The affordability of large-format additive technology has even changed the way professionals are introduced to manufacturing processes, which now often begins during post-secondary education with in-house industrial 3D printers. Universities everywhere are integrating additive into their curriculums in a variety of disciplines that allow students to have hands-on experience with manufacturing technology before entering the workforce.
After Australia’s University of Technology Sydney (UTS) acquired a BigRep ONE large-format 3D printer for their fabrication lab, ProtoSpace, they were excited to flex their new additive muscles and create a publishable case study. The task was taken on by Dr. James Novak, at the time a postdoctoral researcher at UTS (now a Research Fellow in additive manufacturing at Deakin University) who set out to create a showcase-worthy design that would test the BigRep ONE’s capabilities and highlight its potential to produce highly customizable products.
Novak took personalization to the next level in his design, literally incorporating himself into the project by creating a stool from him and his wife’s fingerprints.

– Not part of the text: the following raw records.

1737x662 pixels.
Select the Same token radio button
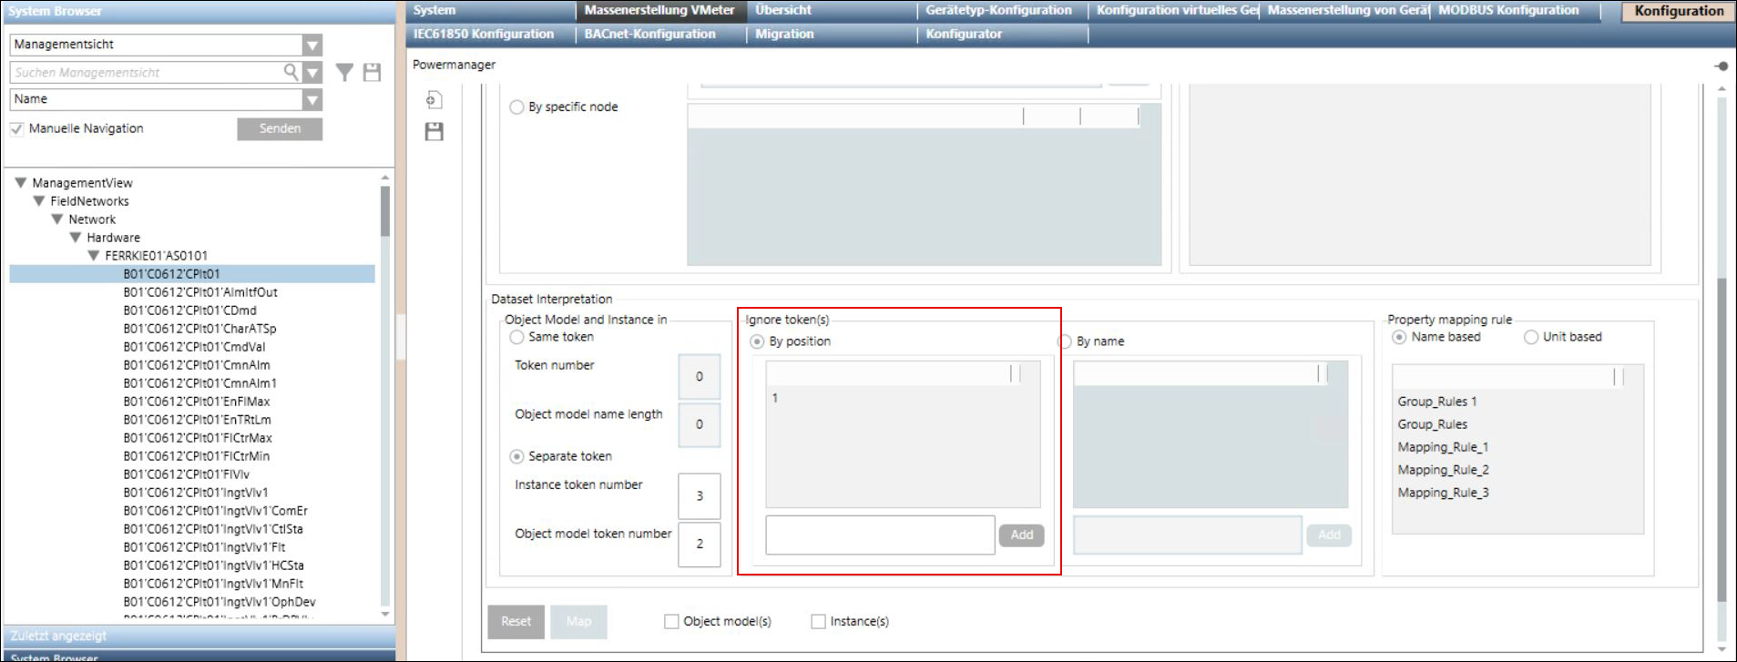pyautogui.click(x=516, y=337)
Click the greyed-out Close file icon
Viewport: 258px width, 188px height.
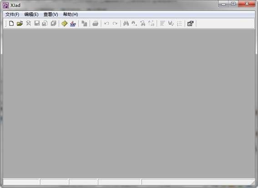point(29,23)
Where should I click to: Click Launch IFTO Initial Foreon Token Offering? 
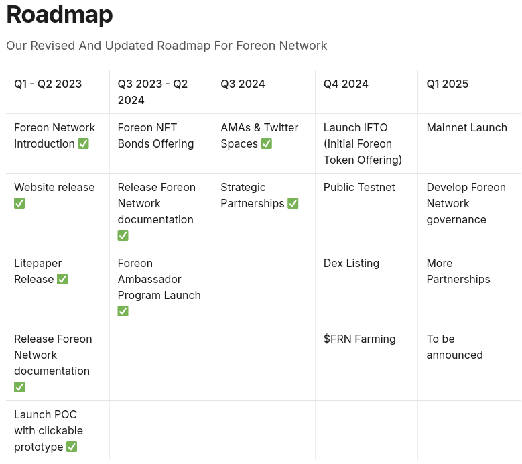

“It was designed when my wife and I got engaged and feature’s the ring fingerprint impressions from both of us,” said Novak. He noted the project was conceived in part because of the absolute individuality of a fingerprint, highlighting the unmatched level of personalization that additive manufacturing offers.
The highly-organic design connects the fingerprint ridges, weaving support through empty space before merging in the design’s open mid-section.
Novak explained, “as the fingerprints merge through the center of the design, an organic form emerges that can only be manufactured using 3D printing, and there is no support material needed.”
To simplify the printing process, it was decided to print the design with a support raft that ensured the first layers – which are otherwise unconnected – wouldn’t warp, but Novak noted that the same result could be accomplished with the right build platform adhesive.
The resulting design is an excellent example of the unique capabilities of 3D printing: an entirely personalized end-use product with a complex geometry that can only be produced with large-format additive manufacturing.
Novak’s stool is also demonstrative of large-format additive’s unmatched potential for lean manufacturing, allowing for the creation of highly customizable products in small batch production. Combined with accessible price points and transferable design skills, large-format additive clearly presents an enviable solution at all levels of business.
Using only a small portion of the BigRep ONE’s build volume, multiple independent designs like Novak’s stool easily be completed in the same production run, and production speed can be easily increased by taking advantage of large-format’s scalability – adding to existing machines by opting for performance enhancements like a second extruder to run in tandem.
With this unparalleled flexibility and potential for customization, large-format additive presents an accessible, future-ready manufacturing solution.